A "hardware failure in our primary encryption hardware device"? "corrupted encryption keys"? Not exactly reassuring!
Did a hard drive fail? If so, why aren't they using RAID? And if changes automatically cascade to backups, then they're not backups. If changes cascade it's called redundancy.
From the rest of the status update it looks like they're now restoring CC data from an older set of backups. But are they? No way to tell.
It's surprising how many technical terms the status update uses and how little it actually tells about what's going on.
I'm sure that they'll come up with a more complete story of what happened in a couple of days, after they've got everything under control. Given how critical Recurly is to their customers, I think they should worded everything a little more carefully. Explain what happened in normal language. Explain what percentage of accounts is affected. Explain what they're doing now. Explain what measures they're going to put into place to prevent similar things from happening in the future. Emphasize with the customers (who completely depend on Recurly for their business). This shouldn't be rocket science.
quote from wikipedia
HSMs can typically be clustered for high availability.

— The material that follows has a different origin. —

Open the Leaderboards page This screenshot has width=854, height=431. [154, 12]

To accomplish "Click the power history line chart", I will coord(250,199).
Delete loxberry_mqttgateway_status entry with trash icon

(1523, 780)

Some HSMs feature dual power supplies to enable business continuity.
They should have been using chaos monkey, http://techblog.netflix.com/2012/07/chaos-monkey-released-in...
The name just got cutesy with people's money, when they shoulda been getting cutesy with good design, stuff fails. But systems shouldn't fail that handle money. There _will_ be breakage of customer accounts, there will be no getting around that. Look on the bright side, people finally have a chance to not-reup services they don't need.
They may have a lot of encrypted data backed up that they can't decryption because both their primary and backup decryption devices broke. It may seem stupid not to have offsite backups of this, but it may be considered safer than allowing key's to get into the wild.